Table 1 A summary of the 23 LETFs studied in this paper, arranged by commodity type and then leverage

Full size table

For a long LETF, with a leverage ratio β > 0, the fund must add to a winning position in a bull market to maintain a constant leverage ratio. On the other hand, during a bear market, the fund must sell its losing positions to maintain the same leverage ratio. Similar arguments can be made for short (or inverse) LETFs (β < 0). As a consequence, LETFs can potentially outperform β times its reference during periods of market trending. However, should the LETF exhibit high volatility but no significant movement in price over a period of time, the constant daily re-balancing would cause the fund to decline in value. Therefore, LETFs can be viewed as long momentum but short volatility, and the value erosion due to realized variance of the reference is called volatility decay (see [2–4]). This raises the important question of how well do LETFs perform over a long horizon.

▶ _Given material_:

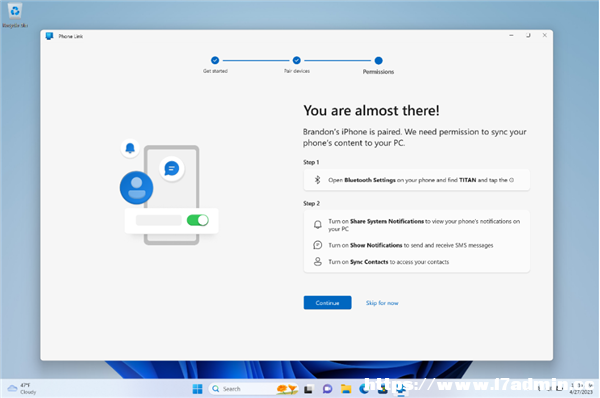Select the Skip for now link
The width and height of the screenshot is (600, 398).
pyautogui.click(x=382, y=303)
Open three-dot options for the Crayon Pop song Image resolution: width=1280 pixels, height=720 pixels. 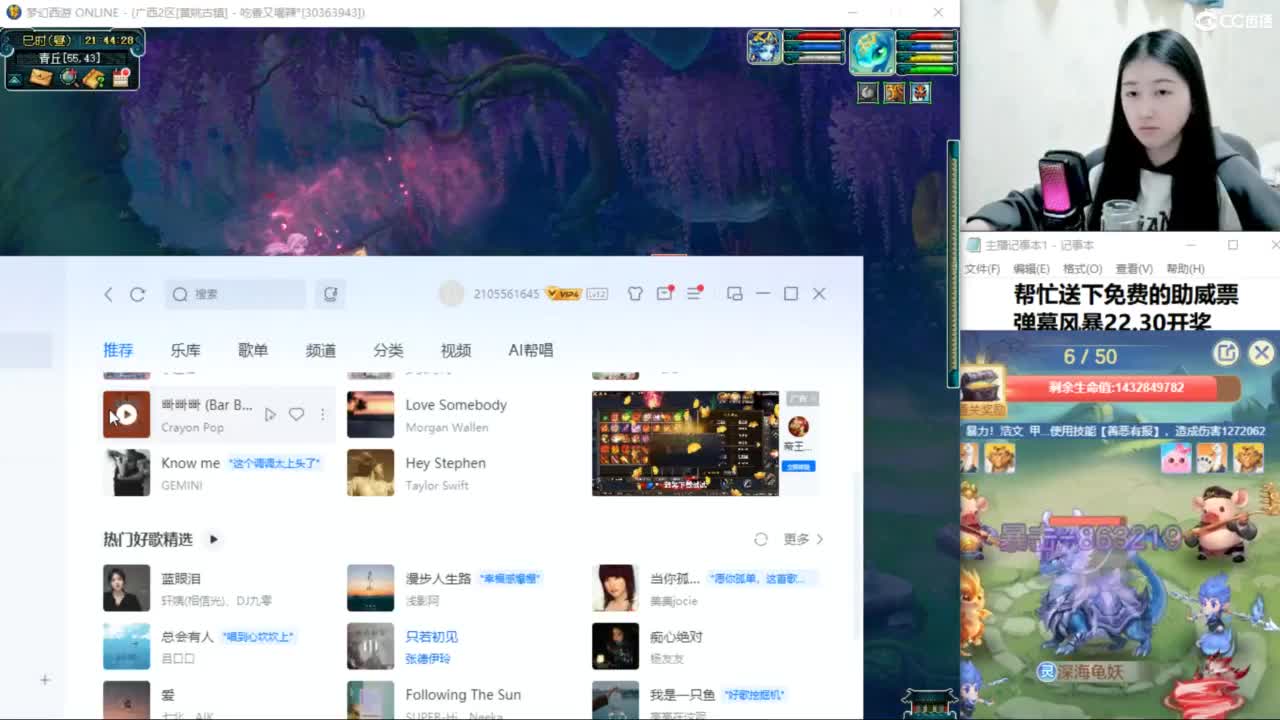(x=322, y=414)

▶ _Required work_:
1. In the excerpt on LETFs, list every term used for a type of LETF.
2. Reproduce the LETF excerpt word for word between "For a long LETF, with" and "a long horizon.", inclusive.
3. Resume the excerpt on LETF performance after its final sentence and carry it forward.

▶ _Responses to the exercise_:
1.
- long LETF
- short LETF
- inverse LETF

2.
For a long LETF, with a leverage ratio β > 0, the fund must add to a winning position in a bull market to maintain a constant leverage ratio. On the other hand, during a bear market, the fund must sell its losing positions to maintain the same leverage ratio. Similar arguments can be made for short (or inverse) LETFs (β < 0). As a consequence, LETFs can potentially outperform β times its reference during periods of market trending. However, should the LETF exhibit high volatility but no significant movement in price over a period of time, the constant daily re-balancing would cause the fund to decline in value. Therefore, LETFs can be viewed as long momentum but short volatility, and the value erosion due to realized variance of the reference is called volatility decay (see [2–4]). This raises the important question of how well do LETFs perform over a long horizon.

3.
Since their introduction to the market, LETFs a number of criticisms from both practitioners and regulators.^{Footnote 2} Some are concerned that the returns of LETFs exhibit some discrepancies from the goals stated in their prospectuses. In fact, some issuers provide warnings that LETFs are unsuitable for long-term buy-and-hold investors.

Many existing studies focus on equity-based ETFs and their leveraged counterparts. For example, Avellaneda and Zhang [2] study the price behavior and discuss the volatility decay of equity LETFs in different sectors. They find minimal 1-day tracking errors among the most liquid equity ETFs. They explain that an equity LETF can replicate the leveraged returns of its reference through a dynamic portfolio consisting of the component equities.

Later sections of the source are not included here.